Yes, I can tell the program reached ...this... point in operation because the LED came on.
It just goes on.

[aron]

Please tell me that the enviroments include a debugger. Why people would make compilers without debuggers is a mystery to me....

ok, printf....

[The Tone God]

Please tell me that the enviroments include a debugger. Why people would make compilers without debuggers is a mystery to me....

There is software emulation that you can load and test your code for debugging purposes. To do hardware debugging you either need more and sometimes fairly more expensive hardware or the other option is to learn to put various indicators as you go along. This will probably be in the second lesson I do.

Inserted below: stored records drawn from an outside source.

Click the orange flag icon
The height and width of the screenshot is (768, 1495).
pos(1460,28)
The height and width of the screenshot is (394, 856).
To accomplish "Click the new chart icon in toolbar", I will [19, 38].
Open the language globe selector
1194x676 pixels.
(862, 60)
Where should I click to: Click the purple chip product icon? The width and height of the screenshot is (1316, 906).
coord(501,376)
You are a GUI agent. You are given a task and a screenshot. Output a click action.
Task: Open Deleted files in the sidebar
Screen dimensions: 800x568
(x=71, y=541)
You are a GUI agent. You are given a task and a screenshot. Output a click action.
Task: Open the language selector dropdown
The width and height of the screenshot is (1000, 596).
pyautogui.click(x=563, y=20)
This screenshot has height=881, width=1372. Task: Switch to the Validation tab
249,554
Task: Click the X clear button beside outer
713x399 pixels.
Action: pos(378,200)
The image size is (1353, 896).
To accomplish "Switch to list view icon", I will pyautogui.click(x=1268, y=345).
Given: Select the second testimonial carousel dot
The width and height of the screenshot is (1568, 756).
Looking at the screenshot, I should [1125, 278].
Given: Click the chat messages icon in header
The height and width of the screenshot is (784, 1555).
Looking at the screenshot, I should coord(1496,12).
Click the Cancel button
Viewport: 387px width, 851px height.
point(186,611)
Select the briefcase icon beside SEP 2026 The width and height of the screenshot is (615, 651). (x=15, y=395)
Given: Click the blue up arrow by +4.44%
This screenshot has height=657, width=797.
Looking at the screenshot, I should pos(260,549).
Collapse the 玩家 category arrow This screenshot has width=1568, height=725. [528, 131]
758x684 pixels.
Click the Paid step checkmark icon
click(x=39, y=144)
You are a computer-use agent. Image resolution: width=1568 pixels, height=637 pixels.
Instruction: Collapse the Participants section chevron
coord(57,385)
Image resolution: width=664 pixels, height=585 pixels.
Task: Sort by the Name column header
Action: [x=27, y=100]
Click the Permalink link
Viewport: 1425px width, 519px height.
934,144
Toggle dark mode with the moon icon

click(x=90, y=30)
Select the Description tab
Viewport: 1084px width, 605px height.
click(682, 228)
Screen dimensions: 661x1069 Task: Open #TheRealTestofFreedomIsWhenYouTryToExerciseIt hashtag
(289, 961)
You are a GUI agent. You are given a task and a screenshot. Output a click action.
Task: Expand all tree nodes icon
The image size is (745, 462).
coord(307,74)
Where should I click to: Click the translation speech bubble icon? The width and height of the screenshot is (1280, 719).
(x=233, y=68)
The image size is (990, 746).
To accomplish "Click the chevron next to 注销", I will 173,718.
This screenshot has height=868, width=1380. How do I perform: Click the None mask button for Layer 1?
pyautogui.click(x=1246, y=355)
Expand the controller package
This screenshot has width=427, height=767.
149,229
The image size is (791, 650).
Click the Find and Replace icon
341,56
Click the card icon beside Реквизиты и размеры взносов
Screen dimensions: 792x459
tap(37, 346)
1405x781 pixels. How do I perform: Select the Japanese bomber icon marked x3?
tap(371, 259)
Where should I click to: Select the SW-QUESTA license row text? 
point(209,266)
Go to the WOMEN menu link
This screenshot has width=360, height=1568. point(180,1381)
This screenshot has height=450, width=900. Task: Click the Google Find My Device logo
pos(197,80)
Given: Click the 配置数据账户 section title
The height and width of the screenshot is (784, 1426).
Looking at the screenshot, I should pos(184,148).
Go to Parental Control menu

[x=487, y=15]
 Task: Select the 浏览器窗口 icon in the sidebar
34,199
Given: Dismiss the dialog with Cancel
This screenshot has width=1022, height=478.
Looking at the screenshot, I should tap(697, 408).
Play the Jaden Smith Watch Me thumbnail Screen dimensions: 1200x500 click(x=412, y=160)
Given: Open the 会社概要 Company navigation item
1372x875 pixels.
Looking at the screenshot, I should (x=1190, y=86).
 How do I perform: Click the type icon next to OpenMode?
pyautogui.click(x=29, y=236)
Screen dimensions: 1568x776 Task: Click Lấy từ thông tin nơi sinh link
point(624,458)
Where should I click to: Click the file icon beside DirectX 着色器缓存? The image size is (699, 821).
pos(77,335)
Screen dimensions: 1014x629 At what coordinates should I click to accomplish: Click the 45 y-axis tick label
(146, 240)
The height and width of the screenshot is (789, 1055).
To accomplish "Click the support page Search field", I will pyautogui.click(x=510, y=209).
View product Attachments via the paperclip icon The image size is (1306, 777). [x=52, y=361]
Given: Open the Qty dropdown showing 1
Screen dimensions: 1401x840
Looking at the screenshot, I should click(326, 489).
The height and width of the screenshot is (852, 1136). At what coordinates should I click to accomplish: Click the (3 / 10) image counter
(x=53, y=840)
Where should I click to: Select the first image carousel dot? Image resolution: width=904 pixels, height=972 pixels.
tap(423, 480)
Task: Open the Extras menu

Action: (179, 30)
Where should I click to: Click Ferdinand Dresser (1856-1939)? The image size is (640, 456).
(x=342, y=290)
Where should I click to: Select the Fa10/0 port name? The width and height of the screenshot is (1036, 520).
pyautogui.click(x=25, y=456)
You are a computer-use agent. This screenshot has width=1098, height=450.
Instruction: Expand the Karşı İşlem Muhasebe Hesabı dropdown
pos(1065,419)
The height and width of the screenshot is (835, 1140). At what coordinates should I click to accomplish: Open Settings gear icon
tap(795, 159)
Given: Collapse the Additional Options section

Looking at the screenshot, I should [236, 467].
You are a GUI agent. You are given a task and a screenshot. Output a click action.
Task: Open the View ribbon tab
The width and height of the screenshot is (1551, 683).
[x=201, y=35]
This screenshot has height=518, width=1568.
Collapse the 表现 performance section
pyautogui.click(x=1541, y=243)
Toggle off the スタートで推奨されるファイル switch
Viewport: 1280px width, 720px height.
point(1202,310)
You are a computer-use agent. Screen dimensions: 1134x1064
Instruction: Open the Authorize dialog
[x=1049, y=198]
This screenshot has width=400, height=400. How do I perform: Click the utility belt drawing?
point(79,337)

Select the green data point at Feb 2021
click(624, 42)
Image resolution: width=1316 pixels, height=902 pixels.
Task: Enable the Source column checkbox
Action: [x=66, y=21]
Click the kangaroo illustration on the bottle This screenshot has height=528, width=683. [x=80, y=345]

Everything else R.G. has mentioned is pretty much what I was planning on doing anyways.

Andrew

[R.G.]

Please tell me that the enviroments include a debugger. Why people would make compilers without debuggers is a mystery to me....

Oh, yeah, the simulation environments include a debugger. That's OK as far as it goes.

What the debuggers can't do is tell you if you are really driving the outside hardware correctly. F'rinstance, I used a dual digital pot to set the bias for the autobiasing. I could tell easily enough in the debugger that I was toggling the pins and that the right words were going out, but I could not verify that the pot voltage was actually changing. It was far simpler to write a very dumb program that simply ramped the digipots up and down, calling a digipot output subroutine to do the actual talking to the pots and using a simple variable being incremented on a timer inside the uC. That way I can ensure that the subroutine that does the digipot output works because if it does, the pots' voltages do this nice stepped triangle wave. And if it does that, then I can quit worrying about the subroutine's function and concentrate on the innards of the program.

Come to think of it, that's a much more fundamental programming technique for such I/O intensive and intertwined programs as one does in effects.

(a) Define **every** I/O action as a subroutine, either callable or inline as a macro
(b) Test every I/O subroutine/macro with trivial calling programs to prove correctness of the I/O stuff.
(c) Have **every** test of an I/O sub/mac include an LED blink for an iteration (or ten, or 1K so humans can see it). That cuts down external debugging hardware to a DVM and your eyes. You can probably dispense with a scope.

Once all that works, go play in the control program sandbox. When the cp is right in the debugger and the I/O's already been done, you stand a chance of having it all work.

This prevents the problem of sitting there having the uC doing ...nothing... and not knowing if it's hung, just taking a long time, or off in some dark corner of memory counting its toes in octal.

Did I ever tell you how I developed these techniques?


No, don't ask   

[bioroids]

That's a clever way of getting things to work, R.G. thanks!

I'm starting with the emulators until I can buy the programmer and chips.

Miguel

[Transmogrifox]

I am on RG's boat.  I have been able to determine all kinds of stupid airheaded "oh I forgot to do that", to "oh....my logic is bad.  It is doing exactly what I told it to do, and what I told it to do is not what I want it to do" type mistakes in programming.  EDIT:  That is, by just turning LED's on and off at certain points in the program and watching to see if they behave as expected.

In addition, I love the MPLAB simulator.  It has saved me hours of hair-pulling time.  The debugger helps me learn things without having to spend a ton of time browsing the datasheet for this little caveat...for instance, I could not use certain pins for inputs when in PWM mode.  When my chip didn't work, and the LED's didn't blink as they should, and I knew I was using the same code (that worked previous to enabling PWM), then I knew what to watch in MPLAB.    I don't think I could have done without the simulator when writing an RS-232 protocol and maintained sanity.  The scope was a life saver, too, since I was using an RC oscillator instead of a Crystal resonator, so I had to be able to tune the frequency.  Watching the registers and observing what happened at each instruction told me something about the chip's operation and some caveats.  Unfortunately, uC hardware doesn't always let you have your cake and eat it.